Just since Monday, we've had the video of our mutilated soldiers posted on the web, and the Iraqi government, responding to the outcry over the Mahmudiya rape-murder case, calling for an end to immunity from local law for U.S. troops. The truth about Iraq couldn't be clearer: our troops are being asked to handle a mission they weren't trained for, leading to horrific acts like those in Haditha and Mahmudiya, followed by horrific acts of revenge and reprisal -- an escalating cycle of violence that makes support for the war all the more indefensible. No wonder Bill Clinton doesn't want Dems making a big deal over their differences on Iraq. He'd rather bury his head in the bloody sands of Baghdad.

I find it amazing that Clinton's comments on Iraq didn't cause more of an uproar. Indeed, they were nowhere to be found in the mainstream press, relegated to a single paragraph in a story in the Aspen Daily News.

If you want a better understanding of the importance of Democratic differences over the war, just look at what happened in 1968. The presidential campaign was all about the battle over how to deal with Vietnam. In the Democratic primaries, first Eugene McCarthy and then Bobby Kennedy took courageous stands against LBJ's prosecution of the war, eventually leading Johnson to announce he would not seek re-election and causing a massive rift in the party. Before RFK was gunned down following his victory in the California primary, the race was shaping up to be a showdown between the anti-war Kennedy and Vice President Humphrey, who was standing behind Johnson's handling of Vietnam.
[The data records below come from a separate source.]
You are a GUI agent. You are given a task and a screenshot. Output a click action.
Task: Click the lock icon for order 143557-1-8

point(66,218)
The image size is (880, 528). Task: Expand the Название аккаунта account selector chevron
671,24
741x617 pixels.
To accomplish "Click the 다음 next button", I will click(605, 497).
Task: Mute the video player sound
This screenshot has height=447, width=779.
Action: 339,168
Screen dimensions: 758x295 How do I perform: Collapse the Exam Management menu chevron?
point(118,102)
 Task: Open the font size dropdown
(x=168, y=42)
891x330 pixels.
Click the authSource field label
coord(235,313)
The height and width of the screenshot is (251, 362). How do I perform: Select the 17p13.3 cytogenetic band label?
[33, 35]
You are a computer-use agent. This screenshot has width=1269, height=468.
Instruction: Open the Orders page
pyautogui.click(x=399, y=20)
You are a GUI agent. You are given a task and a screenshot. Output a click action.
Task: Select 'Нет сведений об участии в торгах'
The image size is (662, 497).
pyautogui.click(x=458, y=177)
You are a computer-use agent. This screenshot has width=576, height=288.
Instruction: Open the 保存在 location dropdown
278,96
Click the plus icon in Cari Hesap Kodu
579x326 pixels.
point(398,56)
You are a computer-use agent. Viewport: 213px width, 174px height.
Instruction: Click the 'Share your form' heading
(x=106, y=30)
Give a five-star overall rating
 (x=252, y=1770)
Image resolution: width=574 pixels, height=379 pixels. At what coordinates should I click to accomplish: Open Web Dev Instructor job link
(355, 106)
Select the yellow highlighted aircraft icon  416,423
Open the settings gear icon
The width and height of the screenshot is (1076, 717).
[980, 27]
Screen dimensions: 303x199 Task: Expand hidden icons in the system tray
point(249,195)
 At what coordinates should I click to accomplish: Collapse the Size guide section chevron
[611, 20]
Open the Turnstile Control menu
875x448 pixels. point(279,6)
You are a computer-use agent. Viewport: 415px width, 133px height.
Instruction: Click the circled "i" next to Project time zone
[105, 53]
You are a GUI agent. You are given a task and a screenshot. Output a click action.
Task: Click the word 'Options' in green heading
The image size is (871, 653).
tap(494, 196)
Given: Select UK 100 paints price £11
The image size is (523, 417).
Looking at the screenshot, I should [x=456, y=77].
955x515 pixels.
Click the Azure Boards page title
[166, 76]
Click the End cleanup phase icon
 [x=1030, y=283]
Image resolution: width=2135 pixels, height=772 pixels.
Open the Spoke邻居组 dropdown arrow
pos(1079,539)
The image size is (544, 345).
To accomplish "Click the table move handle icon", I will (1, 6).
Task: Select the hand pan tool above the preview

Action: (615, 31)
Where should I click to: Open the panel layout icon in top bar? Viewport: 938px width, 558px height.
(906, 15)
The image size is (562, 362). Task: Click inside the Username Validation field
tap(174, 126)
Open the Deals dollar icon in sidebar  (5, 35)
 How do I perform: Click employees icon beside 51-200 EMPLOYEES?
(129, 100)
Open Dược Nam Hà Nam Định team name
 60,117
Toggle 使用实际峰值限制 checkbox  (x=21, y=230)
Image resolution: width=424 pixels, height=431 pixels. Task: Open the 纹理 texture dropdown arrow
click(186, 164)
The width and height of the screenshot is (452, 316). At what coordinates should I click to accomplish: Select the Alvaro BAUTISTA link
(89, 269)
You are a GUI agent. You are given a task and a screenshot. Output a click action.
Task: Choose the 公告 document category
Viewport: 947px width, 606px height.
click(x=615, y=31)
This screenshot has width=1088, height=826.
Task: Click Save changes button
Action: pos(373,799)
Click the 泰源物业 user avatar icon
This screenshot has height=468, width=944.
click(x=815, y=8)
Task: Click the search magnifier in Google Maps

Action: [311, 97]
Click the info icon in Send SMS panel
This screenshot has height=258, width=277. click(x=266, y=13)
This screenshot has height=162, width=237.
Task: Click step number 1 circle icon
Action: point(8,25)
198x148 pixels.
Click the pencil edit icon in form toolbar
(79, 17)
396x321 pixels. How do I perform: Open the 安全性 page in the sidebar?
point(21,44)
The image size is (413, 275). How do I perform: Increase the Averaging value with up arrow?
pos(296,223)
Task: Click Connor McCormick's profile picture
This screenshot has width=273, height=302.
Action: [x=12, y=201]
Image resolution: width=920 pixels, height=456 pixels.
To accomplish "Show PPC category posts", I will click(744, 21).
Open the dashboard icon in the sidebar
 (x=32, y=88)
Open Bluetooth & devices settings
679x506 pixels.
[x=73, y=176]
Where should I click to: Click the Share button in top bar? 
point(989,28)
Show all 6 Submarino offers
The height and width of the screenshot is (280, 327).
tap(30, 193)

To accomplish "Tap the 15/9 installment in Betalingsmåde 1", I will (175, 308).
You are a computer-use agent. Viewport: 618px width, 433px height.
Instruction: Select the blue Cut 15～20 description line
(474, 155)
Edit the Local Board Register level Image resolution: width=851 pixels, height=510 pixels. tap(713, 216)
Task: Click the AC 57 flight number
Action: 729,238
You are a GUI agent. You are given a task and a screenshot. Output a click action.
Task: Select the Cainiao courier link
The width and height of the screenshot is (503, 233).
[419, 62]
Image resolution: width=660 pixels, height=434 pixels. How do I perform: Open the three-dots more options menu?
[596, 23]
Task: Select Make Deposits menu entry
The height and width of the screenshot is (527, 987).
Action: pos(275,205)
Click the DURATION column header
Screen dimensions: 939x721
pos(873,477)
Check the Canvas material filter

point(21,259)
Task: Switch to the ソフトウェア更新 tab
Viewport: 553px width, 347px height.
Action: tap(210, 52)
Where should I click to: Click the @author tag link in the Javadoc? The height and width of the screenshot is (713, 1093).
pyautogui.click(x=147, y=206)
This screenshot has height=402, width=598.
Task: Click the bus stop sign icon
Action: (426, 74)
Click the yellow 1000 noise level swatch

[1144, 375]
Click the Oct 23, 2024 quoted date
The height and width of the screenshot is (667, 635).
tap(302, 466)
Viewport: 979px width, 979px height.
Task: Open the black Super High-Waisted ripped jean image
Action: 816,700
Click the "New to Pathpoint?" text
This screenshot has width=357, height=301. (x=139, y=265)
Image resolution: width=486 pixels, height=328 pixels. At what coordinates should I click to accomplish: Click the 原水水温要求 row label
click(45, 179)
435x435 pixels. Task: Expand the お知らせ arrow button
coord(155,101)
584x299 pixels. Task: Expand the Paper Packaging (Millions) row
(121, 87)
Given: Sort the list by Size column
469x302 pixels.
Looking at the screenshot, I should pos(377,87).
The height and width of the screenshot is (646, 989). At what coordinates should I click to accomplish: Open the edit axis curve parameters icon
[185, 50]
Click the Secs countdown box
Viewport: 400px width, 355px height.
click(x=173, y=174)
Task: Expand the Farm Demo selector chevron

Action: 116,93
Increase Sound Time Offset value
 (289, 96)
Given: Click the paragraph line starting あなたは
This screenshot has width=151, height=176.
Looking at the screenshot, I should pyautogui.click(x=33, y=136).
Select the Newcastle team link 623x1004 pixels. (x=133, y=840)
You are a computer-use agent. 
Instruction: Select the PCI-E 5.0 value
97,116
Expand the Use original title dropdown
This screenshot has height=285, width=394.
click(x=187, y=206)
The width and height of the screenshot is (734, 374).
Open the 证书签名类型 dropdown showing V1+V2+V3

Can you imagine someone in 1968 telling Bobby Kennedy and Hubert Humphrey that they "ought to be whipped" for fighting over their views on Vietnam?

In the end, Kennedy was assassinated, and Humphrey (backed by the party bosses) prevailed over McCarthy to win the nomination. In the general election campaign against Nixon, Humphrey continued to defend the war, alienating the Democratic base and prompting anti-war protests at almost all of his campaign appearances. Five weeks before the election, trailing Nixon badly in the polls, Humphrey finally made a speech distancing himself from Johnson and calling for an end to the U.S. bombing in Vietnam. The move turned his campaign around -- but not in time to overtake Nixon. There is speculation that if Humphrey had come out against the bombing even one week earlier, he might have prevailed.

So, 40 years later, the question becomes: will Hillary be the Humphrey of 2008?

One thing is certain: papering over Democratic differences on Iraq is no longer possible. Let Democrats fight it out and choose. And, if they want to be a majority party again, let's hope they choose to reject the Hillary-Lieberman-Humphrey war-apologist wing of the party, and take a decisive stand on Iraq.

Bill Clinton can't be allowed to whip the party into submission.